Racial Affinity Groups Are a Lifeline For Students During Remote Learning - Use Them

·3 min read
Cheerful young male and female friends enjoying on amphitheater steps at university campus
Cheerful young male and female friends enjoying on amphitheater steps at university campus

Affinity groups are vital lifelines for students of color within remote learning environments. These identity-based support groups are pivotal in providing a sense of belonging, which is essential to the emotional health and well-being of students who are racially underrepresented within their school community. And in the era of social distancing and virtual learning, the strong desire for interconnectedness has never been more palpable, which is why taking advantage of joining these groups has never been more important.

Affinity groups [are] especially significant to students of color attending Predominantly White Institutions (PWIs), where the environment can be isolating, taxing, and mentally draining.

Affinity groups foster meaningful relationships while affirming and celebrating identity. They're especially significant to students of color attending Predominantly White Institutions (PWIs), where the environment can be isolating, taxing, and mentally draining as a result of the racial fatigue of being the "only" or one of only a few to walk the halls or be seated in a classroom. And this can absolutely carry over to remote learning with things like video-chat classes, virtual group projects, etc. To counter these negative experiences, affinity spaces are a source of strength and community, where a tight-knit, family atmosphere may be cultivated, which uplifts and empowers the narratives and voices of its members.

In this time of remote learning, many BIPOC students (Black, Indigenous, People of Color) are utilizing affinity spaces to process tragic events that have recently surfaced in the headline news. For example, the disproportionate number of deaths of Black people from the coronavirus and the racial injustice evidenced in the deaths of Ahmaud Arbery, Breonna Taylor, and George Floyd have illuminated the need to discuss the assault on Black life. Black students are distressed and in fear over their psychological and physical safety, and, at the same time, balancing academic and social pressures while navigating online learning. All of this brings about new challenges and biases with which to contend.

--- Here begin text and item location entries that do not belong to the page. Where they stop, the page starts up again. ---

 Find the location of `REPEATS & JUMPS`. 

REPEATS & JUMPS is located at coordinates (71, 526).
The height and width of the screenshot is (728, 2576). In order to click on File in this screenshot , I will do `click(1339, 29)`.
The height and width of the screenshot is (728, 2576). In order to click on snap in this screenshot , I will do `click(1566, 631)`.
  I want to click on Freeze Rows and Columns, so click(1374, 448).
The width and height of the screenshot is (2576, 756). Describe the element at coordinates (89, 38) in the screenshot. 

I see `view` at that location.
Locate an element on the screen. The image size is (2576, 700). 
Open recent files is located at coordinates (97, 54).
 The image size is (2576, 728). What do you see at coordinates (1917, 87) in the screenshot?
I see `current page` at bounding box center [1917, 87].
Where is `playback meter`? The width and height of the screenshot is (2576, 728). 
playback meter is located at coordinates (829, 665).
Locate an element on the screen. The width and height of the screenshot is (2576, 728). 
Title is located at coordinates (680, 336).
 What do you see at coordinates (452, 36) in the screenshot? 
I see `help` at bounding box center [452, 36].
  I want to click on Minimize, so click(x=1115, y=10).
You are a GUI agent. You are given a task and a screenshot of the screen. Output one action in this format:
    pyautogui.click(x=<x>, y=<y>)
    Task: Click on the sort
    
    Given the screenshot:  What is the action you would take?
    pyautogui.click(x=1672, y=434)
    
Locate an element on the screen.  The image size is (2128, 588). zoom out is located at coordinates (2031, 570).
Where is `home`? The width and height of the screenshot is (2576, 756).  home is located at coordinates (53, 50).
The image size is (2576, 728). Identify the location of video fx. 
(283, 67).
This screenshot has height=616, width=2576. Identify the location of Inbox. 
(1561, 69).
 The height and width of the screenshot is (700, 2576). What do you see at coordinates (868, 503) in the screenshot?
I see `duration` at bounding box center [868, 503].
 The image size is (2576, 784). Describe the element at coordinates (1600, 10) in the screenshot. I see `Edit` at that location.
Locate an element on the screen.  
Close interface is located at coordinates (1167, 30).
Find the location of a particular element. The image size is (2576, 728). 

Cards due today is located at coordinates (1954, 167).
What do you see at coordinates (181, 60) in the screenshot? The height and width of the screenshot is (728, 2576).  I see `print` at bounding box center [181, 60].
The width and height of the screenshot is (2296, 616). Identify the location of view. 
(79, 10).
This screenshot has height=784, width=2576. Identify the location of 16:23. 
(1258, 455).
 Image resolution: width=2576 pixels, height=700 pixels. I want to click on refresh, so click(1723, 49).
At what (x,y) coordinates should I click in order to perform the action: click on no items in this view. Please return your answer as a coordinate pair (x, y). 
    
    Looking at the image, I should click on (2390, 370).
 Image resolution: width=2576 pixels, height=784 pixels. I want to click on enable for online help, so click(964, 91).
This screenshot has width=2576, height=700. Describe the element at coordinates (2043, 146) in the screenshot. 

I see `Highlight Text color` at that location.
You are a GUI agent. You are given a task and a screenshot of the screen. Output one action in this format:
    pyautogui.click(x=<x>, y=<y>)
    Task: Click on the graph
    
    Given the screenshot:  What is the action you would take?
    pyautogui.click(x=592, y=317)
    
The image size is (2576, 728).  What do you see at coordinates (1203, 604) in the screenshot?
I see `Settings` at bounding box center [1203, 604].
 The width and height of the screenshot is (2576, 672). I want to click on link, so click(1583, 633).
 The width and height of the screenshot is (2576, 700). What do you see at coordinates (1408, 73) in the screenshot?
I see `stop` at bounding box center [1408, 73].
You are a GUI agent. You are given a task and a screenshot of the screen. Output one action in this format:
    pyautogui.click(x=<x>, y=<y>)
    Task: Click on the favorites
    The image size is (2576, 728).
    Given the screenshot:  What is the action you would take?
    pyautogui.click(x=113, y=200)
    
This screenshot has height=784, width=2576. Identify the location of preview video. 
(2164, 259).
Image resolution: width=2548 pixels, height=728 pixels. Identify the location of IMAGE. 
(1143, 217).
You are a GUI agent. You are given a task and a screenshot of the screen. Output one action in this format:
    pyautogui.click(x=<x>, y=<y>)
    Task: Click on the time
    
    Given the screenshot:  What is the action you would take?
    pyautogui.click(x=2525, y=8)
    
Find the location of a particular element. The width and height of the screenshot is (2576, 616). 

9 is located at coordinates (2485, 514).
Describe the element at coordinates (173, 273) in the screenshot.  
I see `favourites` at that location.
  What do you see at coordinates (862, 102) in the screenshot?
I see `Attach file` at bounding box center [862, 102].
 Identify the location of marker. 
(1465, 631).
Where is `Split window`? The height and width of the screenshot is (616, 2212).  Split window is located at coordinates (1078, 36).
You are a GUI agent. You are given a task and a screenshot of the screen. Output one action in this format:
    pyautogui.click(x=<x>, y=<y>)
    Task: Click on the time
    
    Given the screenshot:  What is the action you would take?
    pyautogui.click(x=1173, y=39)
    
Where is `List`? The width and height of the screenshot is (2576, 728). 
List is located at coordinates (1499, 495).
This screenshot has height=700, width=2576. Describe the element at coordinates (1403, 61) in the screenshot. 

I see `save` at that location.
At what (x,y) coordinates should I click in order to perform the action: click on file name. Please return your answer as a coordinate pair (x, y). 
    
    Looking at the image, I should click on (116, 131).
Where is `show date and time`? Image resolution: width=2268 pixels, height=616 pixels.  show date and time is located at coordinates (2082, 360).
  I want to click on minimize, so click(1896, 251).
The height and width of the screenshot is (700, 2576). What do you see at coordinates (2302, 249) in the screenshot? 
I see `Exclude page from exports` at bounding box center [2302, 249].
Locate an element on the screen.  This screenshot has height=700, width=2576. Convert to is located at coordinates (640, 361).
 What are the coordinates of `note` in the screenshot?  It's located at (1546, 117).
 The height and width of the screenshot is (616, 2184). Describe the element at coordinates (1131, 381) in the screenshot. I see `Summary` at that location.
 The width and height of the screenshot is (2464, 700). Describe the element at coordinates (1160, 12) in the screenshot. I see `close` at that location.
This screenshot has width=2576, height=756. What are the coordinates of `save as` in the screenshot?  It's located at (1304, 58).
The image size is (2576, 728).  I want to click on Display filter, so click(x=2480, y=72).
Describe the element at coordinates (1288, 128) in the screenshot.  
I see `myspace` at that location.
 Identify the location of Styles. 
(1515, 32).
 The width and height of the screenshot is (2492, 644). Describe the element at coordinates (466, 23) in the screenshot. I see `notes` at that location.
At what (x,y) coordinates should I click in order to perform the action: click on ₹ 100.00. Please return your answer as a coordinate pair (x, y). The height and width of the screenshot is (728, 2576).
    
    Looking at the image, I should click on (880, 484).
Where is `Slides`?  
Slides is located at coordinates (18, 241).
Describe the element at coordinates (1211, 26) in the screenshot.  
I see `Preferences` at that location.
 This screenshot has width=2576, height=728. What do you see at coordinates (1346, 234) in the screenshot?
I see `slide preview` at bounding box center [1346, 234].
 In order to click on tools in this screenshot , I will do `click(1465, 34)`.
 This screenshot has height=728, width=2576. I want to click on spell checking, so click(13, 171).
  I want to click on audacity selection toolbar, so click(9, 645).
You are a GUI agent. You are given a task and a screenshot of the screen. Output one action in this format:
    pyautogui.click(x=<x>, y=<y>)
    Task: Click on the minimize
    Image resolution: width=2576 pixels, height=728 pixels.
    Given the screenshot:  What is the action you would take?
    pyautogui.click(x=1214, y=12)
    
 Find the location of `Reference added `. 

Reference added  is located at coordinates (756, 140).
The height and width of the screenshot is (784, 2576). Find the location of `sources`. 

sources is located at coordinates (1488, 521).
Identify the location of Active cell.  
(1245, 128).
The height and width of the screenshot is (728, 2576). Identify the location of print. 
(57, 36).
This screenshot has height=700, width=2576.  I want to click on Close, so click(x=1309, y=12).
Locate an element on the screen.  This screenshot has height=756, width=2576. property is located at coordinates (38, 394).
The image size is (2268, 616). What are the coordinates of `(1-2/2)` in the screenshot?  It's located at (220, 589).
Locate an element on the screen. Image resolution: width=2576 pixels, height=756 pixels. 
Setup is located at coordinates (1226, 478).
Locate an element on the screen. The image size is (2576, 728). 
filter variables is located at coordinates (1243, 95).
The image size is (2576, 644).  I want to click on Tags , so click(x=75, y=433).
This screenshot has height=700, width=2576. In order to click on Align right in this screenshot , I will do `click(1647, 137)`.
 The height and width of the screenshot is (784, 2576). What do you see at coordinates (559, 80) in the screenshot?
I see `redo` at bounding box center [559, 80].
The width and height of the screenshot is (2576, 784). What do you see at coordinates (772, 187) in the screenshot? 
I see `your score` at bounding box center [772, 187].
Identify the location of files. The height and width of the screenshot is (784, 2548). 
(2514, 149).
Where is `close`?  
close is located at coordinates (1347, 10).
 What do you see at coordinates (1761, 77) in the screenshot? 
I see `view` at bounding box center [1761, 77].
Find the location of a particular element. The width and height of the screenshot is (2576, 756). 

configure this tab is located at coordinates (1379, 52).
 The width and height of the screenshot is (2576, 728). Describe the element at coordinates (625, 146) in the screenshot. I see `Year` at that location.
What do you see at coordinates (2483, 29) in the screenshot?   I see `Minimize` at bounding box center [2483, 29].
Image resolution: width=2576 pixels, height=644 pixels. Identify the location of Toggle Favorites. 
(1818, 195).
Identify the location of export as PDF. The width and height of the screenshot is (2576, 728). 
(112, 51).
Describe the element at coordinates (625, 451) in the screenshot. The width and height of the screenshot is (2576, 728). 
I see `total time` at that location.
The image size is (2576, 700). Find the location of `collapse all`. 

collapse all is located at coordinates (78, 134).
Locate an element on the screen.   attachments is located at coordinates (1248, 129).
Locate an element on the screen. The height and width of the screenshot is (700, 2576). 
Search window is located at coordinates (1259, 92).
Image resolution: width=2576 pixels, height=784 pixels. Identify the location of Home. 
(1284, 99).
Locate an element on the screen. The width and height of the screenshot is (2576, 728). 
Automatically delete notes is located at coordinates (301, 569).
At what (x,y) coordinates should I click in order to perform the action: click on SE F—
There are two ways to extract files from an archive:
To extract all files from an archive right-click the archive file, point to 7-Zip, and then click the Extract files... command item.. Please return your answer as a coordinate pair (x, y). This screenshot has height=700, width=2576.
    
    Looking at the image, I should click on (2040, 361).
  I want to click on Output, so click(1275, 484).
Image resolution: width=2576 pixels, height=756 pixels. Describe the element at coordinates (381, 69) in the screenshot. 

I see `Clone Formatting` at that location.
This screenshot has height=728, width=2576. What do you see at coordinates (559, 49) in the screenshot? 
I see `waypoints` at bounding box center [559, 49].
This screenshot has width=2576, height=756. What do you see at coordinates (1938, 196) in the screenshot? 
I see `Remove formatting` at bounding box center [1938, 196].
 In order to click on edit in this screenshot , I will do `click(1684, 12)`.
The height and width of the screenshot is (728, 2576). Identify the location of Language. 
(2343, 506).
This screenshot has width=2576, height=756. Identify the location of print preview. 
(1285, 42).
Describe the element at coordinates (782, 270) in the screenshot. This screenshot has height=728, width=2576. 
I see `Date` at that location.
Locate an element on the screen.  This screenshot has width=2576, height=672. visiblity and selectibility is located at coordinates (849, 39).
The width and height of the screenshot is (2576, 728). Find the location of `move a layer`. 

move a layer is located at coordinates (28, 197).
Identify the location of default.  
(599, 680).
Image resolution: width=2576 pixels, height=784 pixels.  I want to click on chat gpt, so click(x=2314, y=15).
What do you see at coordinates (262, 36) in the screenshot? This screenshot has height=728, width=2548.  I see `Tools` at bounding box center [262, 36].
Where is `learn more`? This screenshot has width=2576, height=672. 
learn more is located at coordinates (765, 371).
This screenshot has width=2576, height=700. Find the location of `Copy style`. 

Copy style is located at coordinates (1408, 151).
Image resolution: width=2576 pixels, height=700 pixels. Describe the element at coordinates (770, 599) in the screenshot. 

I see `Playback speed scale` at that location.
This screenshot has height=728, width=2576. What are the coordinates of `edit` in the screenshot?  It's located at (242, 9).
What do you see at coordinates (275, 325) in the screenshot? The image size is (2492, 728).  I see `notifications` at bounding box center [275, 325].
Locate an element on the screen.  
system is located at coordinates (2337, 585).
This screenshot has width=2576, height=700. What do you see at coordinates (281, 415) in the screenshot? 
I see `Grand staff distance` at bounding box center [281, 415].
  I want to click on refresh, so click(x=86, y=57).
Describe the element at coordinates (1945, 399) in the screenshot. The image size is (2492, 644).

Related: Don't Just Be an Ally to the Black Community - Be an Accomplice

The compounded stress from these events has made affinity spaces a necessity for unpacking and processing the grief, trauma, and loss students may be experiencing during this unprecedented time. Affinity groups equip students with the tools of courage, perseverance, and resilience in the face of microaggressions, stereotypes, racial bias, and the burden of representation endured by marginalized students in white-majority spaces. Affinity groups emphasize to students of color that they're not alone in their journey of self-discovery, a reminder that there is beauty, power, and unbridled joy in embracing one's identity.

Social and physical distancing may have transitioned affinity group meetings from in-person to virtual; however, the value and importance of these groups continues to be critical to the work of diversity, equity, and inclusion. These brave, safe spaces continue to provide a consistent foundation of connectivity and healing for students of color, a destination where they are seen, heard, and valued. Even in dark times, the magic of affinity groups resonates a deep sense of pride and solidarity for students of color that although they have to indefinitely remain apart, in remote learning, they are stronger together.